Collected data
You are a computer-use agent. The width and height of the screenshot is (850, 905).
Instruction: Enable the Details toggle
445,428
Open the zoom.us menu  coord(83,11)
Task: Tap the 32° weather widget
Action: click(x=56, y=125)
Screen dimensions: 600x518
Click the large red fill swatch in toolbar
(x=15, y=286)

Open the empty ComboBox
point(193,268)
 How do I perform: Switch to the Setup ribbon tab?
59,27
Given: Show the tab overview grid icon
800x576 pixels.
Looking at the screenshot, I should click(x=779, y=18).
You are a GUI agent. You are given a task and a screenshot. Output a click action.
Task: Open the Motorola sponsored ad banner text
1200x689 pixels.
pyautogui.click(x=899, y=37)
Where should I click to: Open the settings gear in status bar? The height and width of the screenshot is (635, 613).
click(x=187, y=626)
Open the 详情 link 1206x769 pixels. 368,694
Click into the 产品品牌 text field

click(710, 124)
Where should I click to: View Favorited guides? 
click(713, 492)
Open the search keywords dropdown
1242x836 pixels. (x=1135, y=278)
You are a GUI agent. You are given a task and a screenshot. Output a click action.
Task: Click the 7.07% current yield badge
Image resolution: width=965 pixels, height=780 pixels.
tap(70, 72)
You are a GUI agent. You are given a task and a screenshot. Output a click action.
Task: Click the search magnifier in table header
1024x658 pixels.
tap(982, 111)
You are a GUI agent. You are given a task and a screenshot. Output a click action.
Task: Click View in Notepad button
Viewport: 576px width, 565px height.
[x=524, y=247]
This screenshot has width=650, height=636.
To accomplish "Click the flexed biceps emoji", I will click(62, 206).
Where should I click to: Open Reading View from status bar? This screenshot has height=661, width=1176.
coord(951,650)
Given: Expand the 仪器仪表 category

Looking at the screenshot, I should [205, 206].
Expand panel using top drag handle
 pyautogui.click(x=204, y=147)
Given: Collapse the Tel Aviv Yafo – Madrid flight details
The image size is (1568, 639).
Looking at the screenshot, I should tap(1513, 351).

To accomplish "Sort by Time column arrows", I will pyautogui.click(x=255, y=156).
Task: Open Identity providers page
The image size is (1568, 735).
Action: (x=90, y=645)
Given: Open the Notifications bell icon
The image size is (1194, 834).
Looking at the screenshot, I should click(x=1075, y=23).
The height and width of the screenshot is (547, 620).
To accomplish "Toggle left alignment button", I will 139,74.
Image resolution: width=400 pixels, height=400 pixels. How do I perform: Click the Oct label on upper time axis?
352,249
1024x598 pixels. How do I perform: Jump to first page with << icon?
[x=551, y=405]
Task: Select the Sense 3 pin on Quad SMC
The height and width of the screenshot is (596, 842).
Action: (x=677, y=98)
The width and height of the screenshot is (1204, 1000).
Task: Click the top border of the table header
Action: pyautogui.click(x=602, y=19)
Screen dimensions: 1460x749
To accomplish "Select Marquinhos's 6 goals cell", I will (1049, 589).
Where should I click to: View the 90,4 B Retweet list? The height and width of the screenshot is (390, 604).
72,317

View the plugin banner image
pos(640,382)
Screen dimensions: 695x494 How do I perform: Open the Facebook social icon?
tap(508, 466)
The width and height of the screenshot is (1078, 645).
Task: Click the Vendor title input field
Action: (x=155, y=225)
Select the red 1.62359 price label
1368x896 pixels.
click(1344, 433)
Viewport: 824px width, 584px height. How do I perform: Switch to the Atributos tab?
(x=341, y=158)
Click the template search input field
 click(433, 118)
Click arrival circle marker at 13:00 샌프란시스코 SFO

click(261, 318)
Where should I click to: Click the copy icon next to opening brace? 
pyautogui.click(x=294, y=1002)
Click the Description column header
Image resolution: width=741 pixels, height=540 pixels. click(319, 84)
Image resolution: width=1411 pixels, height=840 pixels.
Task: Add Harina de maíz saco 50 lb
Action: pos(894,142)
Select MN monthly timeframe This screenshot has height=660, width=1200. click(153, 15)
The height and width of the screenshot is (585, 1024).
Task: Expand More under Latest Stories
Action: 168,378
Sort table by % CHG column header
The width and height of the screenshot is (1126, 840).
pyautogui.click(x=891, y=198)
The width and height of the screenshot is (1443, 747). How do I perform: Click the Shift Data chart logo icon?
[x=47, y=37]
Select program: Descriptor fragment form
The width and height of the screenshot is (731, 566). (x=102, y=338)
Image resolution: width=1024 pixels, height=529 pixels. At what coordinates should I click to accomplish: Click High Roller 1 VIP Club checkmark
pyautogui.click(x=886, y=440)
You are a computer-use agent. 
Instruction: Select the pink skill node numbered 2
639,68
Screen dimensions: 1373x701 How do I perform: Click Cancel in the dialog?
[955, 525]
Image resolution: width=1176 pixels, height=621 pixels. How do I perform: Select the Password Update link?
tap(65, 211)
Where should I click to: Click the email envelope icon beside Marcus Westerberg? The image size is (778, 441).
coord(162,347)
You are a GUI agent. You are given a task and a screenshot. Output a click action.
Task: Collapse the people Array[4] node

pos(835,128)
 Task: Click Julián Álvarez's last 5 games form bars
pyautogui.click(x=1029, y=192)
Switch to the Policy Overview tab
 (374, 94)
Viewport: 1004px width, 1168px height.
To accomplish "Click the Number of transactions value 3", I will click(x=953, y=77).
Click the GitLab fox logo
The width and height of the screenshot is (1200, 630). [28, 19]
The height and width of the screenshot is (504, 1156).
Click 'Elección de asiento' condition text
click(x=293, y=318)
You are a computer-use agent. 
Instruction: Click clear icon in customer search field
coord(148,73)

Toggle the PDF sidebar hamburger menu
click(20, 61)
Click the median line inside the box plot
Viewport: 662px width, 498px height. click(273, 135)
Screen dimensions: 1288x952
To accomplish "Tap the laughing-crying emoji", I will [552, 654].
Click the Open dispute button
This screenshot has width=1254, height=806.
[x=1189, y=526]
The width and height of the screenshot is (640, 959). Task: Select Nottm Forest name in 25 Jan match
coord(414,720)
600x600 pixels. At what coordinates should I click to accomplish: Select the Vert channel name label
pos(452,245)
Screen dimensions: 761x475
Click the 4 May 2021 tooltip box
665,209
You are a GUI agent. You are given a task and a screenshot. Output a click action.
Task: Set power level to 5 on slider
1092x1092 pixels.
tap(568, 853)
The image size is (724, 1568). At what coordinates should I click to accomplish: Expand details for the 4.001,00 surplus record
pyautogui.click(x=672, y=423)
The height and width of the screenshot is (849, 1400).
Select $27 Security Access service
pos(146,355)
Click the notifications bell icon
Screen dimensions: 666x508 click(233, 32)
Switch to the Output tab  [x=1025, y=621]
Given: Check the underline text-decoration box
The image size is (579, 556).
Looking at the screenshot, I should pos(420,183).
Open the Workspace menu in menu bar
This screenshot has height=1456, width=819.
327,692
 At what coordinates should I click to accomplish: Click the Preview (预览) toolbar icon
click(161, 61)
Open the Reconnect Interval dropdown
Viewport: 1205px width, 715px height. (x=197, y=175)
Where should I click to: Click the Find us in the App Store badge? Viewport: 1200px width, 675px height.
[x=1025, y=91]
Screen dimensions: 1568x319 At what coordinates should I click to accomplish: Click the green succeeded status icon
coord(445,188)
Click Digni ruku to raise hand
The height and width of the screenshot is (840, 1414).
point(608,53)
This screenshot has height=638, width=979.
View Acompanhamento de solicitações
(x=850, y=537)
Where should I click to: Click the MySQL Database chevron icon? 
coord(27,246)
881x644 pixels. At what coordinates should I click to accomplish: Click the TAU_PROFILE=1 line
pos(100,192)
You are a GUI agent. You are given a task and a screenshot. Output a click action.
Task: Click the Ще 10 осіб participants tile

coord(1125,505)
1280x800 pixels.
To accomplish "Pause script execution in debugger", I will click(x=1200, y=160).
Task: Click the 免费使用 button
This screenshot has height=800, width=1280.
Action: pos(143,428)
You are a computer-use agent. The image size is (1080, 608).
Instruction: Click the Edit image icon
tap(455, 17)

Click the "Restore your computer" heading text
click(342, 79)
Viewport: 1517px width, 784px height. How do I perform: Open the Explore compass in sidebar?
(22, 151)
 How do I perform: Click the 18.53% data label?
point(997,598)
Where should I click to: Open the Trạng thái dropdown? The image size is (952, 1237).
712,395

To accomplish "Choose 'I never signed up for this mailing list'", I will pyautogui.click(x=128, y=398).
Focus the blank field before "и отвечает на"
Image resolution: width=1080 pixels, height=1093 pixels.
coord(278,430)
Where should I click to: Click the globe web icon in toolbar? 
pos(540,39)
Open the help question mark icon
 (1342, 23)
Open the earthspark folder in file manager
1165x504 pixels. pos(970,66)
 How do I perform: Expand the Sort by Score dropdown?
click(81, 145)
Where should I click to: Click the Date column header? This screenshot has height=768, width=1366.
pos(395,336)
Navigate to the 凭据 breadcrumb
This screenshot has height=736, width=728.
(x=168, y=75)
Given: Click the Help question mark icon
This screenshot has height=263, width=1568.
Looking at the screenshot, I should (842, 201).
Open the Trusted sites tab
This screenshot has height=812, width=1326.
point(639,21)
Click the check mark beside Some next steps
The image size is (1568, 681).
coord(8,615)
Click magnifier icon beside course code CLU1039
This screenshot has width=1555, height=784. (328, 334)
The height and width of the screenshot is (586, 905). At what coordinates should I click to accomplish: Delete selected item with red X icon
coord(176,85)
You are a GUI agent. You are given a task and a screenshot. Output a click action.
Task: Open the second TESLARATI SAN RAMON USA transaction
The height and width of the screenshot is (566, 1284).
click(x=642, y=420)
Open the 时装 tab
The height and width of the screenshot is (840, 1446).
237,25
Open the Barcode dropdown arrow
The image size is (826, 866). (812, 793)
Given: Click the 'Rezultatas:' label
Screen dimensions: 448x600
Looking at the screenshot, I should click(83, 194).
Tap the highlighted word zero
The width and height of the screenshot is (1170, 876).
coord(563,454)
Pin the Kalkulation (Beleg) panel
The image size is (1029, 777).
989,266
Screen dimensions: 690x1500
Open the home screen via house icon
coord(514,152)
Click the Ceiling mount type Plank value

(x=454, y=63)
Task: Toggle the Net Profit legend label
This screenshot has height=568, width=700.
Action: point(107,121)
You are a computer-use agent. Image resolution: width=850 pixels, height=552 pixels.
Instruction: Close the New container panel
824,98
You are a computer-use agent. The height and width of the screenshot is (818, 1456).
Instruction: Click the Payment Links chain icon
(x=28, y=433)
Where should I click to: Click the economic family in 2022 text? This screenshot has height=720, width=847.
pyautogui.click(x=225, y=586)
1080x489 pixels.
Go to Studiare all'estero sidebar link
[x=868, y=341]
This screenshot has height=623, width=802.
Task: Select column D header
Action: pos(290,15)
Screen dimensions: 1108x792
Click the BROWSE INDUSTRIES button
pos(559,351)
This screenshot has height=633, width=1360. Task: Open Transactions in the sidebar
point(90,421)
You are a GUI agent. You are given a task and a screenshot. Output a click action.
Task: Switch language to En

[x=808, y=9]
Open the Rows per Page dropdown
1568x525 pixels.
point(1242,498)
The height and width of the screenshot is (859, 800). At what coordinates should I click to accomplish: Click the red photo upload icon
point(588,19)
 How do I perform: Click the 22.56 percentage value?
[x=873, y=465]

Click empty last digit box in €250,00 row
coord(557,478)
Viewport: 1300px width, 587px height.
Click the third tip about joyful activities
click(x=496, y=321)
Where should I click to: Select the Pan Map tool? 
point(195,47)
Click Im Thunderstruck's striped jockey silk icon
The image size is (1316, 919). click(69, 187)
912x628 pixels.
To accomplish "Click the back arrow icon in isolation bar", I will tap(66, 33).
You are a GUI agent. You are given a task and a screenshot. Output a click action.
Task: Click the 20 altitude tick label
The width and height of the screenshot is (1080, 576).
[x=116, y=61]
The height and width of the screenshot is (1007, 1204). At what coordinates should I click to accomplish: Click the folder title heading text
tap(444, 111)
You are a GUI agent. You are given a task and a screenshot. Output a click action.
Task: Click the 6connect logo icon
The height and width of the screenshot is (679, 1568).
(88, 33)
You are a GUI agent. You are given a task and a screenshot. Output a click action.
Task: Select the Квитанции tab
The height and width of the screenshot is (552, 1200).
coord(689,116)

### What you are asked to do
Every line above from the line with "Navigate to the 凭据 breadcrumb" to the line with "Given: Click the 'Rezultatas:' label", both included, must be reproduced exactly, and no other line may appear.

### Your response
Navigate to the 凭据 breadcrumb
This screenshot has height=736, width=728.
(x=168, y=75)
Given: Click the Help question mark icon
This screenshot has height=263, width=1568.
Looking at the screenshot, I should (842, 201).
Open the Trusted sites tab
This screenshot has height=812, width=1326.
point(639,21)
Click the check mark beside Some next steps
The image size is (1568, 681).
coord(8,615)
Click magnifier icon beside course code CLU1039
This screenshot has width=1555, height=784. (328, 334)
The height and width of the screenshot is (586, 905). At what coordinates should I click to accomplish: Delete selected item with red X icon
coord(176,85)
You are a GUI agent. You are given a task and a screenshot. Output a click action.
Task: Open the second TESLARATI SAN RAMON USA transaction
The height and width of the screenshot is (566, 1284).
click(x=642, y=420)
Open the 时装 tab
The height and width of the screenshot is (840, 1446).
237,25
Open the Barcode dropdown arrow
The image size is (826, 866). (812, 793)
Given: Click the 'Rezultatas:' label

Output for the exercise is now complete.